= EXERCISE INSTRUCTIONS =
Give the records again in full, exactly as they appear.
AVAILABLE RECORDS: Begin
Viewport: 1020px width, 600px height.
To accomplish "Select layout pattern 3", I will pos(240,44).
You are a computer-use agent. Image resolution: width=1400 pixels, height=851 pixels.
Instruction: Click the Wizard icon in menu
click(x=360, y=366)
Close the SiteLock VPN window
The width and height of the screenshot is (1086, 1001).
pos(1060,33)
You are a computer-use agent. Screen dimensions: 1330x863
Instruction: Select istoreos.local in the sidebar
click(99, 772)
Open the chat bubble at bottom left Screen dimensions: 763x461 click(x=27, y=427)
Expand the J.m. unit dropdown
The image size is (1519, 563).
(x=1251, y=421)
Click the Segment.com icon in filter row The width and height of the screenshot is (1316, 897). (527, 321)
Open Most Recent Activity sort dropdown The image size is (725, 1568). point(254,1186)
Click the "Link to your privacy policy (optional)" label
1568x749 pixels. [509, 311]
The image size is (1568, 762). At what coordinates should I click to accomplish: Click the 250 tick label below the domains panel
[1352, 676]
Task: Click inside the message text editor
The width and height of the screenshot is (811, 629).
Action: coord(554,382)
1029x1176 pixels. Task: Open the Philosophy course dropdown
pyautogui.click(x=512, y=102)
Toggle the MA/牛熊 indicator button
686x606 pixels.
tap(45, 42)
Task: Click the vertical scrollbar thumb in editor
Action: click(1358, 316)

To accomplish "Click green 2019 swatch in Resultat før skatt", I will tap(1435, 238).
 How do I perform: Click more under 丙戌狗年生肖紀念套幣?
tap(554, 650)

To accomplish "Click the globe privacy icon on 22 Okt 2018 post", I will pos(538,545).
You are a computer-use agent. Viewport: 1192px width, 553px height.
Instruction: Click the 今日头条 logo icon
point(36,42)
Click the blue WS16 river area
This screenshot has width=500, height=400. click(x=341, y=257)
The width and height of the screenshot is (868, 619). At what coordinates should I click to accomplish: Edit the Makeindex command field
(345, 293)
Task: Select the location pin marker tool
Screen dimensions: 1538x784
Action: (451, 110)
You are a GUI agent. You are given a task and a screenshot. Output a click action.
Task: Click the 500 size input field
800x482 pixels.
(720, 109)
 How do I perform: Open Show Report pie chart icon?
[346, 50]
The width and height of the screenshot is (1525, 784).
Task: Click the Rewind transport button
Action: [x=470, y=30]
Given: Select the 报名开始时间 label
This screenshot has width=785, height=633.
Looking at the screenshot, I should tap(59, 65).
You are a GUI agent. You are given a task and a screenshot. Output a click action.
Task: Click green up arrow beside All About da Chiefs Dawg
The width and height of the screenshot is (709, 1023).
AVAILABLE RECORDS: End
= RESPONSE =
Viewport: 1020px width, 600px height.
To accomplish "Select layout pattern 3", I will pos(240,44).
You are a computer-use agent. Image resolution: width=1400 pixels, height=851 pixels.
Instruction: Click the Wizard icon in menu
click(x=360, y=366)
Close the SiteLock VPN window
The width and height of the screenshot is (1086, 1001).
pos(1060,33)
You are a computer-use agent. Screen dimensions: 1330x863
Instruction: Select istoreos.local in the sidebar
click(99, 772)
Open the chat bubble at bottom left Screen dimensions: 763x461 click(x=27, y=427)
Expand the J.m. unit dropdown
The image size is (1519, 563).
(x=1251, y=421)
Click the Segment.com icon in filter row The width and height of the screenshot is (1316, 897). (527, 321)
Open Most Recent Activity sort dropdown The image size is (725, 1568). point(254,1186)
Click the "Link to your privacy policy (optional)" label
1568x749 pixels. [509, 311]
The image size is (1568, 762). At what coordinates should I click to accomplish: Click the 250 tick label below the domains panel
[1352, 676]
Task: Click inside the message text editor
The width and height of the screenshot is (811, 629).
Action: coord(554,382)
1029x1176 pixels. Task: Open the Philosophy course dropdown
pyautogui.click(x=512, y=102)
Toggle the MA/牛熊 indicator button
686x606 pixels.
tap(45, 42)
Task: Click the vertical scrollbar thumb in editor
Action: click(1358, 316)

To accomplish "Click green 2019 swatch in Resultat før skatt", I will tap(1435, 238).
 How do I perform: Click more under 丙戌狗年生肖紀念套幣?
tap(554, 650)

To accomplish "Click the globe privacy icon on 22 Okt 2018 post", I will pos(538,545).
You are a computer-use agent. Viewport: 1192px width, 553px height.
Instruction: Click the 今日头条 logo icon
point(36,42)
Click the blue WS16 river area
This screenshot has width=500, height=400. click(x=341, y=257)
The width and height of the screenshot is (868, 619). At what coordinates should I click to accomplish: Edit the Makeindex command field
(345, 293)
Task: Select the location pin marker tool
Screen dimensions: 1538x784
Action: (451, 110)
You are a GUI agent. You are given a task and a screenshot. Output a click action.
Task: Click the 500 size input field
800x482 pixels.
(720, 109)
 How do I perform: Open Show Report pie chart icon?
[346, 50]
The width and height of the screenshot is (1525, 784).
Task: Click the Rewind transport button
Action: [x=470, y=30]
Given: Select the 报名开始时间 label
This screenshot has width=785, height=633.
Looking at the screenshot, I should tap(59, 65).
You are a GUI agent. You are given a task and a screenshot. Output a click action.
Task: Click green up arrow beside All About da Chiefs Dawg
The width and height of the screenshot is (709, 1023).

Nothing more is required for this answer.